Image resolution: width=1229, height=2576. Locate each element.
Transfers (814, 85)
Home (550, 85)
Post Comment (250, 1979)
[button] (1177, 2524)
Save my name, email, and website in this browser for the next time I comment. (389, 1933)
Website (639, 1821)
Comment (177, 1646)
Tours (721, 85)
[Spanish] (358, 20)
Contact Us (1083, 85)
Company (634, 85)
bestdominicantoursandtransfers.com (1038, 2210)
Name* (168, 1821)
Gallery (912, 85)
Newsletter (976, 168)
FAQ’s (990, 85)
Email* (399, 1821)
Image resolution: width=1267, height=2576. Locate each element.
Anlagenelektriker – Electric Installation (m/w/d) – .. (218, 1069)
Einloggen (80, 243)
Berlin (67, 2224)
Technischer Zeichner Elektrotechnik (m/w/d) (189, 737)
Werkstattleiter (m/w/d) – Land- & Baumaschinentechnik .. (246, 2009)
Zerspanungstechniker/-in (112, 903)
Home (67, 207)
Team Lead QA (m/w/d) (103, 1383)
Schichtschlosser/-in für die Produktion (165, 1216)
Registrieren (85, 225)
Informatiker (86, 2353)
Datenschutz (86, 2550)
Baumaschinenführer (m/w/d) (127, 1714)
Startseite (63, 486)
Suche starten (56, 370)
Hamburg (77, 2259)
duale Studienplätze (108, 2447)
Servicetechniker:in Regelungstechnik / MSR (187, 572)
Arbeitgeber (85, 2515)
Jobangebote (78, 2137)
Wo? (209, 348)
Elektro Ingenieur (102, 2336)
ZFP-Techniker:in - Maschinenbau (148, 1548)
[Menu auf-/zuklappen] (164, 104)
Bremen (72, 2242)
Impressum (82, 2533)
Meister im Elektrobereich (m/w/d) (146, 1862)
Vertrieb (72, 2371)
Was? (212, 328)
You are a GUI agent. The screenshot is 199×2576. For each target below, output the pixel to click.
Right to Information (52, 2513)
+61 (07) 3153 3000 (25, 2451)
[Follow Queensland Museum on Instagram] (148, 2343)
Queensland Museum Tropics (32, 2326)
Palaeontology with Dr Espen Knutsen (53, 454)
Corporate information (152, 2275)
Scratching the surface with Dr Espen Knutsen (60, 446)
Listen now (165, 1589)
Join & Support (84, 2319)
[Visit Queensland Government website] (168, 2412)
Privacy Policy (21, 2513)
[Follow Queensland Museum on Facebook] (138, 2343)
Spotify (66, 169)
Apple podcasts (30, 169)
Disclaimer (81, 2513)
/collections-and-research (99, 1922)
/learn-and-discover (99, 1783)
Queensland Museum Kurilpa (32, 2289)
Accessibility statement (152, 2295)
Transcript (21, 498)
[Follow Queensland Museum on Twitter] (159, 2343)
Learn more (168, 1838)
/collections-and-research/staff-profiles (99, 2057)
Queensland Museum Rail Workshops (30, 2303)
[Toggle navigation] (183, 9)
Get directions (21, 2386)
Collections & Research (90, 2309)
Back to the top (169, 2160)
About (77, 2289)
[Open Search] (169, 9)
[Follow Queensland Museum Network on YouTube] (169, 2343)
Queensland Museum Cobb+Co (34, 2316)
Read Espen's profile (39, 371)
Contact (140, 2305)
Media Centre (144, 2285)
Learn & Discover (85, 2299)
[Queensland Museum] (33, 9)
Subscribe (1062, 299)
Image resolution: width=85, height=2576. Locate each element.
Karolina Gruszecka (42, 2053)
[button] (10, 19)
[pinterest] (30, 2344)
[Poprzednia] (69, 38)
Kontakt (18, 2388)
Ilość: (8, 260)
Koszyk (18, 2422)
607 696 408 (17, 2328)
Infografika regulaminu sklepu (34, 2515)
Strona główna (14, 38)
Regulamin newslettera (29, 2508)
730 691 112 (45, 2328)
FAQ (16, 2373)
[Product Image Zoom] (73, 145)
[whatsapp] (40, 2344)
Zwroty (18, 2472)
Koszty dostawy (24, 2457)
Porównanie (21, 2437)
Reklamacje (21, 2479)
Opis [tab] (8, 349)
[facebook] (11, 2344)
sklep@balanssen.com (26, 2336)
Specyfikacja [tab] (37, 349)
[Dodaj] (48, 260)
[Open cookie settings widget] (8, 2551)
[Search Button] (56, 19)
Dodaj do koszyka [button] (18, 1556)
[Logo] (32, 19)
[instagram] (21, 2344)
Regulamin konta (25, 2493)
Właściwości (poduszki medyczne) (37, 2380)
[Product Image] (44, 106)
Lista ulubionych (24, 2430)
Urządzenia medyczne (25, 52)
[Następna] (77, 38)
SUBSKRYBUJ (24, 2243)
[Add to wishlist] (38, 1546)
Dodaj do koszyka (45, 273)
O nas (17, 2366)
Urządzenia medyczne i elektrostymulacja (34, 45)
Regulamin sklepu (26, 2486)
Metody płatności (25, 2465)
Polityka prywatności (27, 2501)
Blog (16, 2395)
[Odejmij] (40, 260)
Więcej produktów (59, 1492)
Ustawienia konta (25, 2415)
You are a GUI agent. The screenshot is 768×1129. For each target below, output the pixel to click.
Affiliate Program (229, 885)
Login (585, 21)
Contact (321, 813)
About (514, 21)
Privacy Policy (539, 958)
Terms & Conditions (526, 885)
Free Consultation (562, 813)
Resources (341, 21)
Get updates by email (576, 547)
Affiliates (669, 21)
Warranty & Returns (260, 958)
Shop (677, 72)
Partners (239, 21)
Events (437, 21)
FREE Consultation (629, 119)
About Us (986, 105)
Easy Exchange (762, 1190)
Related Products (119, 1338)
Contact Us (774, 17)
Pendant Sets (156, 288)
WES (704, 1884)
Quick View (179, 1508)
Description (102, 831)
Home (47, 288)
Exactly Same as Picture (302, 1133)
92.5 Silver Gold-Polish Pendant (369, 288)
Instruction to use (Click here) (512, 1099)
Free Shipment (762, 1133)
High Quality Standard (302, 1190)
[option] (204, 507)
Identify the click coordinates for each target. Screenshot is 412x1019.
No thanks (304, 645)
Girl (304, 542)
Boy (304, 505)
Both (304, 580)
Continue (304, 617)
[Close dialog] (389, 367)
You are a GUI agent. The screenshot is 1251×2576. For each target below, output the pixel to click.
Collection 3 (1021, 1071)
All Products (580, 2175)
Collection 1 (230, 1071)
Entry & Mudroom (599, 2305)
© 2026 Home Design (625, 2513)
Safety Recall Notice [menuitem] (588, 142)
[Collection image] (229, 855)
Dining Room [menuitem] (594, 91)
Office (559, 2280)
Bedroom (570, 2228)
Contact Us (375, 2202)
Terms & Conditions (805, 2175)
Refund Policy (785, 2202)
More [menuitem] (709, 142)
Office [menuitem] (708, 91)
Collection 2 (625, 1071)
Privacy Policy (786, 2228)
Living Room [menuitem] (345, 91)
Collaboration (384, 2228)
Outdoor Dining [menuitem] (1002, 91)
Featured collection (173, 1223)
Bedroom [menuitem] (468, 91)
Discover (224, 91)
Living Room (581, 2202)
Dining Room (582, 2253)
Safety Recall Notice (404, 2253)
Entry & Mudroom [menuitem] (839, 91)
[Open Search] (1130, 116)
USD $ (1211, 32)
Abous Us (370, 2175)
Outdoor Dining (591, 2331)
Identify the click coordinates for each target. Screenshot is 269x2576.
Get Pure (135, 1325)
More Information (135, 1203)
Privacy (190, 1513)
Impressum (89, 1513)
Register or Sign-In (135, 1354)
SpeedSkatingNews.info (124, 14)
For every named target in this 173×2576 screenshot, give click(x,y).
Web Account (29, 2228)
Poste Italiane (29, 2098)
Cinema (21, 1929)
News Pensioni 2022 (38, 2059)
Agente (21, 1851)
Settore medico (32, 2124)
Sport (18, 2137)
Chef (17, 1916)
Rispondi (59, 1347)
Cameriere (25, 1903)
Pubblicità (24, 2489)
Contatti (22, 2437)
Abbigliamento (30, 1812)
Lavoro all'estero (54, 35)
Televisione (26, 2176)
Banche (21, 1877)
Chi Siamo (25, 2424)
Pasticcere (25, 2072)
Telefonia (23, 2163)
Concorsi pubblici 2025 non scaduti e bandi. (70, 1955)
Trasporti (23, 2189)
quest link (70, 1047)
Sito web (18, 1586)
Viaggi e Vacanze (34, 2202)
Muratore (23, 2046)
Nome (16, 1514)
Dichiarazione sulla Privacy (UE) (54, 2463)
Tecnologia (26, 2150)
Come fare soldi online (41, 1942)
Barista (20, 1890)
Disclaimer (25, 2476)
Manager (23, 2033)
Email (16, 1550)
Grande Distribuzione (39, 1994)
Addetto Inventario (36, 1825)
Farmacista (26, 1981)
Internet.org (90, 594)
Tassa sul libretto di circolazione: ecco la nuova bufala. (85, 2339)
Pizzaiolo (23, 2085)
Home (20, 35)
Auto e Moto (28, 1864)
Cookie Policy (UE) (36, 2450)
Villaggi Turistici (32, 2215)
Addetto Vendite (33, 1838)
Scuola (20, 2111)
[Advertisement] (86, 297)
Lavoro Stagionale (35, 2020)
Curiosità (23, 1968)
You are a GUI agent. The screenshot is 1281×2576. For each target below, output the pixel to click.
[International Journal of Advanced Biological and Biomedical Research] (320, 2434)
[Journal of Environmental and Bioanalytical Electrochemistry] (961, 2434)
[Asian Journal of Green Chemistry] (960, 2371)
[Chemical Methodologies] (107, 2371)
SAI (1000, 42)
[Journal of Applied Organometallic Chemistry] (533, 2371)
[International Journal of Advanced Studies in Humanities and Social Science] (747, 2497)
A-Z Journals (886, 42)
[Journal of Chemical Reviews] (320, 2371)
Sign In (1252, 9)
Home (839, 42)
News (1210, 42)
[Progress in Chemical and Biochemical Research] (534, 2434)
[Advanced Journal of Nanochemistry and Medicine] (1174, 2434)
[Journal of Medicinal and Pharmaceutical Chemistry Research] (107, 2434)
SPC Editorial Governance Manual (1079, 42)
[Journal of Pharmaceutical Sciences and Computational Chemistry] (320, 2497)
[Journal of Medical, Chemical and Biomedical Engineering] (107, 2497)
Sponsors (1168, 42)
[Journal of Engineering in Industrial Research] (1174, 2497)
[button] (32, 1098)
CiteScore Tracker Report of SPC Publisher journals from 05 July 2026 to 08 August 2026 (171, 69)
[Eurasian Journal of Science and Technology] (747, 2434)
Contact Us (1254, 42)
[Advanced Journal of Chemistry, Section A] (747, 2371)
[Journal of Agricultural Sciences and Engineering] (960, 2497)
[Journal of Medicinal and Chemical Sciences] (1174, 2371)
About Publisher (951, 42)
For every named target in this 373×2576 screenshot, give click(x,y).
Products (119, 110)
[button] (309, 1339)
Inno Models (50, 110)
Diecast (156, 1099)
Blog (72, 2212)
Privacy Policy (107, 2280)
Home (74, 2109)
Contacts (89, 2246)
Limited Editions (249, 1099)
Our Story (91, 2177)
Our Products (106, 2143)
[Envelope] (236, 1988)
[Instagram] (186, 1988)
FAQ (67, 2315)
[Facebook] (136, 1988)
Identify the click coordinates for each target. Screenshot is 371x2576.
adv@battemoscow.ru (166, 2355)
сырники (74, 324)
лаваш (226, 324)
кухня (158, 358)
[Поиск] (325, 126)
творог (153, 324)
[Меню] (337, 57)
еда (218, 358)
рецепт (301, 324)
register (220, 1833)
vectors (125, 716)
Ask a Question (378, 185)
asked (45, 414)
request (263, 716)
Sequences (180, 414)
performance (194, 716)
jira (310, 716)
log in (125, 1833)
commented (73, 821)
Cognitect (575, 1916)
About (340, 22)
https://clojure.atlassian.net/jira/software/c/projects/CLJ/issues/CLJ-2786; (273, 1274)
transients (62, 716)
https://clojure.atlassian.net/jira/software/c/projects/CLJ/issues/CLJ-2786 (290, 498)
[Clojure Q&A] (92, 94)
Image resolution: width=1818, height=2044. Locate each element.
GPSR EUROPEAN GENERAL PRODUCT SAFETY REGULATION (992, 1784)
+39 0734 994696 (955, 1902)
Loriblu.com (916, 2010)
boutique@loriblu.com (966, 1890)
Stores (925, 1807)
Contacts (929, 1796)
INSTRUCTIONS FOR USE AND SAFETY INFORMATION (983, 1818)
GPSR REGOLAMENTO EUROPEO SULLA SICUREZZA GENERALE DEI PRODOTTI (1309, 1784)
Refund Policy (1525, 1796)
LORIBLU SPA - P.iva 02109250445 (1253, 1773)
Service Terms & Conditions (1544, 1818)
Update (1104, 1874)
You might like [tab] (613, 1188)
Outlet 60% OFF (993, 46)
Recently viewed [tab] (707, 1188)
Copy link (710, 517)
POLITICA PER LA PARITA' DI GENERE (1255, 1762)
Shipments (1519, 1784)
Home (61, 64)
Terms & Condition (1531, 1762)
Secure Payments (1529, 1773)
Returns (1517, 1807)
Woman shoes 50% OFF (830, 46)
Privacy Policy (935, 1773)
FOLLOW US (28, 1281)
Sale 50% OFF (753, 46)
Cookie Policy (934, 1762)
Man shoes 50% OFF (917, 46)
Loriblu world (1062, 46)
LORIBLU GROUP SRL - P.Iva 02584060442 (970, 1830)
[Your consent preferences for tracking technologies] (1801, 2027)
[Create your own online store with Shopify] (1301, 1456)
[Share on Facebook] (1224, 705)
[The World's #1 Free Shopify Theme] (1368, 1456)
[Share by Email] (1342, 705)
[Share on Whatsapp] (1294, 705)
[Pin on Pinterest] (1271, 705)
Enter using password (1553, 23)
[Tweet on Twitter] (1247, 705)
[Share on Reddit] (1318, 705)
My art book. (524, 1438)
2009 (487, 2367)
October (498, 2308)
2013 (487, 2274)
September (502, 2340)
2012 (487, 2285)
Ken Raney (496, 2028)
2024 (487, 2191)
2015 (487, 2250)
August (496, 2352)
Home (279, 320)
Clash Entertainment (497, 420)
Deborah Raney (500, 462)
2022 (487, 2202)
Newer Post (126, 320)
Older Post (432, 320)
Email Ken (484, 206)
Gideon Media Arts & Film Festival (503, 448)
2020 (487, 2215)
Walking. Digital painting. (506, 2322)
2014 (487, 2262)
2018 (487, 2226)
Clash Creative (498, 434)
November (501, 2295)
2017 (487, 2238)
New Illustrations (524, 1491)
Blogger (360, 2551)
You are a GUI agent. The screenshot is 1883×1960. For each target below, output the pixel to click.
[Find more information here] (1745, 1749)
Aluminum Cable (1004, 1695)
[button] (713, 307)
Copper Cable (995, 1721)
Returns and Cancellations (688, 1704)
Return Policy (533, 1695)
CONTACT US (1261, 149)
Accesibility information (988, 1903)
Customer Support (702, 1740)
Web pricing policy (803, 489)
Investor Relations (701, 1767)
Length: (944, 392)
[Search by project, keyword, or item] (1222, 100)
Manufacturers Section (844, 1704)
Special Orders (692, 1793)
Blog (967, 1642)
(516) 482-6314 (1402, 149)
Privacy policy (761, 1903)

^^^^^^^^

■ **Problem to solve**
Within the listing above, give again exactly every line from the line with "[International Journal of Advanced Studies" through the line with "[button] (32, 1098)", both included, and no other line.

■ **Reply**
[International Journal of Advanced Studies in Humanities and Social Science] (747, 2497)
A-Z Journals (886, 42)
[Journal of Chemical Reviews] (320, 2371)
Sign In (1252, 9)
Home (839, 42)
News (1210, 42)
[Progress in Chemical and Biochemical Research] (534, 2434)
[Advanced Journal of Nanochemistry and Medicine] (1174, 2434)
[Journal of Medicinal and Pharmaceutical Chemistry Research] (107, 2434)
SPC Editorial Governance Manual (1079, 42)
[Journal of Pharmaceutical Sciences and Computational Chemistry] (320, 2497)
[Journal of Medical, Chemical and Biomedical Engineering] (107, 2497)
Sponsors (1168, 42)
[Journal of Engineering in Industrial Research] (1174, 2497)
[button] (32, 1098)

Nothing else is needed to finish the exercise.